When Brown describes life in the kitchen he says it’s “like pirates doing ballet.”
“You have the most crude and rude things going on but when it comes down to the food and the plate it’s very elegant. I love that contradiction,” he said.
After two years in Germany, he moved home to L.A., where by age 22 he had both a culinary degree from Le Cordon Bleu and a newborn daughter. With a family to feed, he couldn’t afford to intern in Michelin-starred restaurants, so he found a line cook job in La Quinta and gradually worked his way up the chef ladder, mostly at fine-dining restaurants in L.A.
In mid-2015, he opened his dream restaurant, Gardner Junction in West Hollywood, but it closed after just four months due to partnership troubles. Devastated, he retreated in February 2016 to Imperial Beach, where his parents had once lived and recently retired to.
“But after four months, I got the fine dining itch again and my depression went away,” he said, adding that he needed to find way to make fine dining pencil out financially. The answer was high-end, one-night pop-ups in borrowed restaurant space.
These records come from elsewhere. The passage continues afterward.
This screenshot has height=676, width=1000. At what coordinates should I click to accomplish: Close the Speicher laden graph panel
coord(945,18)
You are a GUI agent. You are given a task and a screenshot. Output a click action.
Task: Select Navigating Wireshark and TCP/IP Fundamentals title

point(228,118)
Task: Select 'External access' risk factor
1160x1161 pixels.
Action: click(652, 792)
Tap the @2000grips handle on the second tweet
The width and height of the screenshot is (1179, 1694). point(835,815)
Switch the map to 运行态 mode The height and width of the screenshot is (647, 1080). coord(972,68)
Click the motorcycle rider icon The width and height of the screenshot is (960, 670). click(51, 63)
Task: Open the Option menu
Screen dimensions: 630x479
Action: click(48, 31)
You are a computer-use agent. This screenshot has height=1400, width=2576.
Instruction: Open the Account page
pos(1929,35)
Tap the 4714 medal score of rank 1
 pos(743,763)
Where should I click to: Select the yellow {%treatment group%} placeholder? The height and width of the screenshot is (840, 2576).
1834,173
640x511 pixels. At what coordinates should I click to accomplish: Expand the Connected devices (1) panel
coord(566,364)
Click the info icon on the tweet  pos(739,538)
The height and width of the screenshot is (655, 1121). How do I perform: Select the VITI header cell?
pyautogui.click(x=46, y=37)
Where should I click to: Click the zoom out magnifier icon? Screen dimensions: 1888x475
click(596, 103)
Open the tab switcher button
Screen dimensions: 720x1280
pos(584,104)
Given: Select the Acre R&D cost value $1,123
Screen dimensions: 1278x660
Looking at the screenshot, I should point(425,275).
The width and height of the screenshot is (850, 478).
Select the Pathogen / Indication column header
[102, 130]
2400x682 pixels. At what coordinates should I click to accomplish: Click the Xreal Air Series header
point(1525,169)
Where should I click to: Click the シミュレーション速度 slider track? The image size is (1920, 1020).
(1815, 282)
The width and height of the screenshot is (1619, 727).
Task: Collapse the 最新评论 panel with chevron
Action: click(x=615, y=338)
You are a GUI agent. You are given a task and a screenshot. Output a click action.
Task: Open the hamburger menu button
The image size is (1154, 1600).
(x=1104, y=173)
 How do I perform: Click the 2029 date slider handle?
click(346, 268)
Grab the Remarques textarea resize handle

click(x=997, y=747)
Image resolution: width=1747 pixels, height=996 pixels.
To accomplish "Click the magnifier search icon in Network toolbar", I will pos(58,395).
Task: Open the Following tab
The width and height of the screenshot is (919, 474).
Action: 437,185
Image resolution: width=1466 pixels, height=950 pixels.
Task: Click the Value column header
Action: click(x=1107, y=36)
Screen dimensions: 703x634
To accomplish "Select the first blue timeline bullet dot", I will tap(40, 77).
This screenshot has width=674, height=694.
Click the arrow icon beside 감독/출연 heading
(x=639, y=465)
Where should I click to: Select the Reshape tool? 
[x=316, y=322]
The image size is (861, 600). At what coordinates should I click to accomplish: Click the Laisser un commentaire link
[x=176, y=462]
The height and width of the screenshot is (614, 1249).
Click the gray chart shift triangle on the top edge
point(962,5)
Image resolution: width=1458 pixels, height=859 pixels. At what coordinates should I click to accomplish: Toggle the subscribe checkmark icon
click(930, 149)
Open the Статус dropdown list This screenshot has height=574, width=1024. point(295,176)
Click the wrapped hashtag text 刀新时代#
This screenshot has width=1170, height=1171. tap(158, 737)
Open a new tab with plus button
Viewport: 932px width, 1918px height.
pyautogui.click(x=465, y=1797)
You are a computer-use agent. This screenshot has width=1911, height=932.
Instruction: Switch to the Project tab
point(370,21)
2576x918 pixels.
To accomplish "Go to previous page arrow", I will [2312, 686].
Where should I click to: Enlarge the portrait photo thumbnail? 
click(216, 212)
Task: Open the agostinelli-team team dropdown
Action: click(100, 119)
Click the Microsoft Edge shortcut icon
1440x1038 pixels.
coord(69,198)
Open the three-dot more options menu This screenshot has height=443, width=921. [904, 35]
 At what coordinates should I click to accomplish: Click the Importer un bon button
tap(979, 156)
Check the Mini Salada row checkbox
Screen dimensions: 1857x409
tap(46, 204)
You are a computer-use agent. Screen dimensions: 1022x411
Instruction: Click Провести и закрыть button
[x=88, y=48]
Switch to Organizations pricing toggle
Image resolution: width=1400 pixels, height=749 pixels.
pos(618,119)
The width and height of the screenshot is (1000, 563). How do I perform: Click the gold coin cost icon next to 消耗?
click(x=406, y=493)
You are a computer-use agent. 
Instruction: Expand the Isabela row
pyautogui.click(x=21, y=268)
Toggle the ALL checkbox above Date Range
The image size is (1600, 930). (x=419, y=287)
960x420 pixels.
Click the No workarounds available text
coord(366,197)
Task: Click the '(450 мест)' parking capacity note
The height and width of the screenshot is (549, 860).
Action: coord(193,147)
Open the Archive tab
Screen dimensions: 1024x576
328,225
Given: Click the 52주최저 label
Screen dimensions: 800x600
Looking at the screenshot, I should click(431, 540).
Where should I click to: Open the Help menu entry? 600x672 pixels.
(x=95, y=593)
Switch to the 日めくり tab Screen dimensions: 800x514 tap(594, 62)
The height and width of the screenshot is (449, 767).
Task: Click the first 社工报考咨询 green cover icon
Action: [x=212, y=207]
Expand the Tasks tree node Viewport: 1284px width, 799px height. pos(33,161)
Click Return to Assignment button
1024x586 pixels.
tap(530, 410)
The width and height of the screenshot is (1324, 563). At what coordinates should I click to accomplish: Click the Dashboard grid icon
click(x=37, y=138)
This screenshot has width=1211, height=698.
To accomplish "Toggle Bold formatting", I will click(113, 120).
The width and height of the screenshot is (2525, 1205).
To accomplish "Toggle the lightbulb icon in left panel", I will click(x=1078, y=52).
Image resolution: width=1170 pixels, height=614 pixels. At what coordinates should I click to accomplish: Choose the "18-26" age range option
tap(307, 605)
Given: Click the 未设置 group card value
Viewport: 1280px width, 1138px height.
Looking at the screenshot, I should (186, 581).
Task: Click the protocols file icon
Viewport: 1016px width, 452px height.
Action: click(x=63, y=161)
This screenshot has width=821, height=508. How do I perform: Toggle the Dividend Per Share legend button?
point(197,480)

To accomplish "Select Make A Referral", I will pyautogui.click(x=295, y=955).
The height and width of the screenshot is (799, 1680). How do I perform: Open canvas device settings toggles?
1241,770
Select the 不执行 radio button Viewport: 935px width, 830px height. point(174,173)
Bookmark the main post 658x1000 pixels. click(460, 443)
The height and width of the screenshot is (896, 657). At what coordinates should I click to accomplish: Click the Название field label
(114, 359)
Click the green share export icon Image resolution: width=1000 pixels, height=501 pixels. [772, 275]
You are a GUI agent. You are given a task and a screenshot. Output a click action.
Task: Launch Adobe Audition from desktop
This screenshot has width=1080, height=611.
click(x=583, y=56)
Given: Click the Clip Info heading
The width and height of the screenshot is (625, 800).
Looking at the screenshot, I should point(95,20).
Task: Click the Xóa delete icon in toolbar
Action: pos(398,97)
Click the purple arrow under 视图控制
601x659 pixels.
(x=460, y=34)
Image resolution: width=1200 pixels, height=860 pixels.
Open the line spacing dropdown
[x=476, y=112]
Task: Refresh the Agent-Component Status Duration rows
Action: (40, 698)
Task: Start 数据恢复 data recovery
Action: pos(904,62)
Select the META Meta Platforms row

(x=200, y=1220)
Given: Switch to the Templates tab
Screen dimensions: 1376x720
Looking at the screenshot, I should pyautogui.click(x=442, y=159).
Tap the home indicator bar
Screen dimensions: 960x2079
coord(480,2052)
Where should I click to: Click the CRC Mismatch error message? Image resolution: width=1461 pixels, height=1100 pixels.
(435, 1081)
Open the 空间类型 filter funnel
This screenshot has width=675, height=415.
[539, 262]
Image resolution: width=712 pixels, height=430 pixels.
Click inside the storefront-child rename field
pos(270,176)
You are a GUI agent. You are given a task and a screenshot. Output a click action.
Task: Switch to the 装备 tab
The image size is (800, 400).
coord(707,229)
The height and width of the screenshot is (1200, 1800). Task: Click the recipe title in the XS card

In July 2016, he launched Cosecha, offering prix-fixe multicourse pop-ups from San Diego to San Francisco. Cosecha means “harvest” in Spanish, chosen because Brown harvests all of his own produce, mostly at Wild Willow Farm & Education Center in Imperial Beach.
The concept was an instant smash in dining-centric L.A. and San Francisco, but it has taken time to build a following in San Diego. Winning the culinary competition in 2016 at KAABOO Del Mar helped (he returned as a judge in 2017). So has a recent partnership with Japan’s Wagyu beef farmers, who hand-picked him as a culinary representative and importer for their prized meat.
“I’m the only guy doing Japanese Wagyu in San Diego at this level. I’m going all in,” he said.
Brown’s first restaurant venture, Tempº by Cosecha, opened last month in Chula Vista. It serves dinner and weekend brunch and is the permanent home for Cosecha’s local pop-ups as well as the soon-to-open Cosecha Catering Co. At the end of this year, he’ll open Bar Logan by Cosecha, a restaurant/bar in Barrio Logan designed by Tecture.
To control labor costs, Brown is also co-developing with Wild Willow Farm a stage program. The six-week “soil to plate” internships will not only teach young chefs cooking and plating techniques, but also farming and harvesting.
What else is on Brown’s plate? One priority is weekend time with his now-15-year-old daughter, who lives with her mom in Chino Hills. Another is feeding the insatiable appetite of his 9,500 Instagram followers with fresh food photos.
Although Brown may be brand ambassador for Cosecha, he stresses that he’s just the leader of a strong team.
“A chef wants to do everything himself, but I’ve learned that you have to delegate and surround yourself with good people. I’ve got some of the best,” he said.
Up, up and away
Cosecha: Hosts weekly pop-up multicourse dinners of eight to 22 courses for $160-$300 from Chula Vista to San Francisco.
Tempº by Cosecha: Newly opened 40-seat “farm-driven modern American” restaurant at 277 Third Ave. in Chula Vista. Serves dinner Tuesdays-Saturdays and “boozy” brunch on weekends. Small plates menu ranges from $18-$30.
Cosecha Catering: Headquartered at Tempº by Cosecha in Chula Vista, this company will specialize in seasonal produce and specialty meats.
Bar Logan by Cosecha: This 60-seat restaurant/bar designed by Tecture will open at the end of 2017 at 2163 Logan Ave. in Barrio Logan.
Wild Willow Farm stage program: This fall, Cosecha will partner with nonprofit Wild Willow Farm & Education Center in Imperial Beach on a chef-training/internship program. Participants in the six-week, unpaid program will learn how to plant, grow and harvest produce and then how to prepare, cook and serve it at Brown’s restaurants.